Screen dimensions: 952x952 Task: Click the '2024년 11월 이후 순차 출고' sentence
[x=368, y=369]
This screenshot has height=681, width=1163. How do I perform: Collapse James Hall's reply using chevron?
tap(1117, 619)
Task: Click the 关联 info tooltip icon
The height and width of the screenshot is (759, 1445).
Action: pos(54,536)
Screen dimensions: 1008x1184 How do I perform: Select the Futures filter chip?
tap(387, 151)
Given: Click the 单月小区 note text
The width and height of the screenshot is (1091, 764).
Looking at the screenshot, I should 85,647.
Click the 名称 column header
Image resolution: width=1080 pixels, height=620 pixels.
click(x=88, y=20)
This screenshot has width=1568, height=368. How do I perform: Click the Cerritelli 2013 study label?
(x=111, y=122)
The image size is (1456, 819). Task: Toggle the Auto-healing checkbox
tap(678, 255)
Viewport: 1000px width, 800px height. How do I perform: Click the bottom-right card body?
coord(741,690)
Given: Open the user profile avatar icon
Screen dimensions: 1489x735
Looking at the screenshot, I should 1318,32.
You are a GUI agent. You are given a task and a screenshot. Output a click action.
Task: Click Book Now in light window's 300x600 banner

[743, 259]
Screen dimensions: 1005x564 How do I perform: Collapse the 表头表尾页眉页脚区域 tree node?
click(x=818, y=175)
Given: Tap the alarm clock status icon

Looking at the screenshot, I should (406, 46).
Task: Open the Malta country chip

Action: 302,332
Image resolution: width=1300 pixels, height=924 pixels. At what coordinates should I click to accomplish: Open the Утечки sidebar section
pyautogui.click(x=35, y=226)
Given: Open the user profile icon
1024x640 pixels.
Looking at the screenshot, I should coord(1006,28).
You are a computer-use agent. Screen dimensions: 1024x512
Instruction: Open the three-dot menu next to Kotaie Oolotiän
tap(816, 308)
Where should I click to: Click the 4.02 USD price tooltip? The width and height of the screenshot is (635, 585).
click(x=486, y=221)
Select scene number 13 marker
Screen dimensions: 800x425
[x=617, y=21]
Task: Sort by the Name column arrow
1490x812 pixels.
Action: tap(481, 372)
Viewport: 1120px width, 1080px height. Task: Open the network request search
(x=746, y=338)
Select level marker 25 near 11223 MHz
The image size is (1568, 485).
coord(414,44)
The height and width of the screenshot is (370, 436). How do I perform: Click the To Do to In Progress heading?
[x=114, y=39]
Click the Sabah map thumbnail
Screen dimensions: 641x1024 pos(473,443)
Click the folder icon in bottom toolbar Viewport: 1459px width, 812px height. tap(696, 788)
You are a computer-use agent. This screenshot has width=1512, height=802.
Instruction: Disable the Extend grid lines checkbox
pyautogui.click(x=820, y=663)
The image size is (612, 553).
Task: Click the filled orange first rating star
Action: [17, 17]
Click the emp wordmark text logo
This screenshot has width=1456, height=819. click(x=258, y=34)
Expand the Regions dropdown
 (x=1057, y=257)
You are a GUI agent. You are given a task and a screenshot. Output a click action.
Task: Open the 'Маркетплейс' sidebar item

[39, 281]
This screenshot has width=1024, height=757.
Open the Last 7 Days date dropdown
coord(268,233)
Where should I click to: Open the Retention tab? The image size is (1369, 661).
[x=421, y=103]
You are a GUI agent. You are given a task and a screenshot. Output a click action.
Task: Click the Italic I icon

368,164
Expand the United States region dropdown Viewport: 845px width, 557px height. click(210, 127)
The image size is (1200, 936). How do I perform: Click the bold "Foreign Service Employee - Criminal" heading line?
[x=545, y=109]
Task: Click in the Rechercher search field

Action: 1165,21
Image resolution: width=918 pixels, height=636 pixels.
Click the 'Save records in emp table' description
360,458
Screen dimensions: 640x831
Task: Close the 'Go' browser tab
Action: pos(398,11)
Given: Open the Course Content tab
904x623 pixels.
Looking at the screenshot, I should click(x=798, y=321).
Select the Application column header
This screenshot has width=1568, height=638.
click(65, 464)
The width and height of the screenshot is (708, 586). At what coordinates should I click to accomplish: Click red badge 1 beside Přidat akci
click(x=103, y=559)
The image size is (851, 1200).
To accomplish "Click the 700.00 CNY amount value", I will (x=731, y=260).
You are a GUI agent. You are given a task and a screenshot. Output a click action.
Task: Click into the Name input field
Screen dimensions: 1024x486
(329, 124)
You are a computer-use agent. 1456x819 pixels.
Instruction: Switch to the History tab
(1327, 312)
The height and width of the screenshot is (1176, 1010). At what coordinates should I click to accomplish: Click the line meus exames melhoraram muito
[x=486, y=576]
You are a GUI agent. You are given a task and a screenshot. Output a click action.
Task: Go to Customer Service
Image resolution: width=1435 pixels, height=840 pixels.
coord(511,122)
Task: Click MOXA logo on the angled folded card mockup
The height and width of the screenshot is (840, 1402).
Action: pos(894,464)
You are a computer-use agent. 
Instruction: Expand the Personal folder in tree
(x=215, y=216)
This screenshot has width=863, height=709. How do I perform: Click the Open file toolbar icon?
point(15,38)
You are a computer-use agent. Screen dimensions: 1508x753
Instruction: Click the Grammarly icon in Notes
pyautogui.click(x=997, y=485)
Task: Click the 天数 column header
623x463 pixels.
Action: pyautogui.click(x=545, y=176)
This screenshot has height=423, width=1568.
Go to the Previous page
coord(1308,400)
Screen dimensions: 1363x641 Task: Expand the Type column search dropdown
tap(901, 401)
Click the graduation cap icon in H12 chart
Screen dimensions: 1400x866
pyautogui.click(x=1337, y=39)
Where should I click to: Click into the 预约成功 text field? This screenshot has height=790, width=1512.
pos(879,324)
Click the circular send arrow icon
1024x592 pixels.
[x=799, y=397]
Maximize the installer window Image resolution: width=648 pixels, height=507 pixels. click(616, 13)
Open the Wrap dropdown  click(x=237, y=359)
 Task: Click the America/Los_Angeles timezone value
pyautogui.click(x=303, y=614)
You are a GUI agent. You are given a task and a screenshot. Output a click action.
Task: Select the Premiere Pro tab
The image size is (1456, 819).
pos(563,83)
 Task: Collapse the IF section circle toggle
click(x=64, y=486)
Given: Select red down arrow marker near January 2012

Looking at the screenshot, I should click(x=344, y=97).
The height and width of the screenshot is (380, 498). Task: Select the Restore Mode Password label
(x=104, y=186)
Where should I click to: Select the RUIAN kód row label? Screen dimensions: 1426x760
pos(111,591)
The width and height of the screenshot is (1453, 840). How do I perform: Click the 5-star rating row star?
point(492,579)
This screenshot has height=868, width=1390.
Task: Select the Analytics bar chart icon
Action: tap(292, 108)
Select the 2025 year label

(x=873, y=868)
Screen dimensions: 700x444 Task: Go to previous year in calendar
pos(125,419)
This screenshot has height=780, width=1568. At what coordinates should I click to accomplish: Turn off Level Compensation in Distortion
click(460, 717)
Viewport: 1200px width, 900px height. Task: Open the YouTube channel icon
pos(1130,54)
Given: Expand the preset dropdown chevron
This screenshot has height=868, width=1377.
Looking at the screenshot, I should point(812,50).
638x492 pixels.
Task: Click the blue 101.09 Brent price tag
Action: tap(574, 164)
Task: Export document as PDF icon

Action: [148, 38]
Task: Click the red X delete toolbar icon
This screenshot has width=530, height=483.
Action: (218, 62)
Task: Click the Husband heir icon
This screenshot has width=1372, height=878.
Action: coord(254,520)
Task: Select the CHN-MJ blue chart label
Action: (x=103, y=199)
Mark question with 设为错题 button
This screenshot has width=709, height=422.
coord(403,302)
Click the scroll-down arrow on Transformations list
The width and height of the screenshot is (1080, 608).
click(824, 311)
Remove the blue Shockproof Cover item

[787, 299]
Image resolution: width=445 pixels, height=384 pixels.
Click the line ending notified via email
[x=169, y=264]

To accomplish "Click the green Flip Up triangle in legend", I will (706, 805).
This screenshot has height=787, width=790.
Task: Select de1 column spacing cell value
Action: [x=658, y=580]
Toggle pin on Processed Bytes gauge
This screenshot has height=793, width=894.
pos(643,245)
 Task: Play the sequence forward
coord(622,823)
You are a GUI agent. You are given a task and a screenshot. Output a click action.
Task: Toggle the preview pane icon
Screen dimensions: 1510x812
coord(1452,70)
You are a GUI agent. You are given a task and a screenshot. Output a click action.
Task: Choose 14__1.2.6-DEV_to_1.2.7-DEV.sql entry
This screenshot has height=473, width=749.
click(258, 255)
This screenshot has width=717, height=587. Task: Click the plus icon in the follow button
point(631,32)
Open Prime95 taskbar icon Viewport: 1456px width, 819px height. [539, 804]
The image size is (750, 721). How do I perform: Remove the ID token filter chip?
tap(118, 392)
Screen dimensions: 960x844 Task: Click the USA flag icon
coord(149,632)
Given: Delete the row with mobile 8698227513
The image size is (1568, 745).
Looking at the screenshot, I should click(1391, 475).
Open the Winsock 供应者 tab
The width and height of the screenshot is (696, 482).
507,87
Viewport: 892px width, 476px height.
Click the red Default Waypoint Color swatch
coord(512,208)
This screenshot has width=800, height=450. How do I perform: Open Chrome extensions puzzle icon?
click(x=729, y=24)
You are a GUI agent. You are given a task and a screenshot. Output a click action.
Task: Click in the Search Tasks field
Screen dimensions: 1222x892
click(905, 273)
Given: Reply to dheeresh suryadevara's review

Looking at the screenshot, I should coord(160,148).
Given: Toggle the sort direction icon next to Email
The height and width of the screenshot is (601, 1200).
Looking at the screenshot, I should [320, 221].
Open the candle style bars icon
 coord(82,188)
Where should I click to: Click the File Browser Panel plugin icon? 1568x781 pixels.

────────

**GOAL**
Reproduce the data verbatim, from its first line through the line that contains "tap(387, 151)", including both ends.

**RESULT BELOW**
Screen dimensions: 952x952 Task: Click the '2024년 11월 이후 순차 출고' sentence
[x=368, y=369]
This screenshot has height=681, width=1163. How do I perform: Collapse James Hall's reply using chevron?
tap(1117, 619)
Task: Click the 关联 info tooltip icon
The height and width of the screenshot is (759, 1445).
Action: pos(54,536)
Screen dimensions: 1008x1184 How do I perform: Select the Futures filter chip?
tap(387, 151)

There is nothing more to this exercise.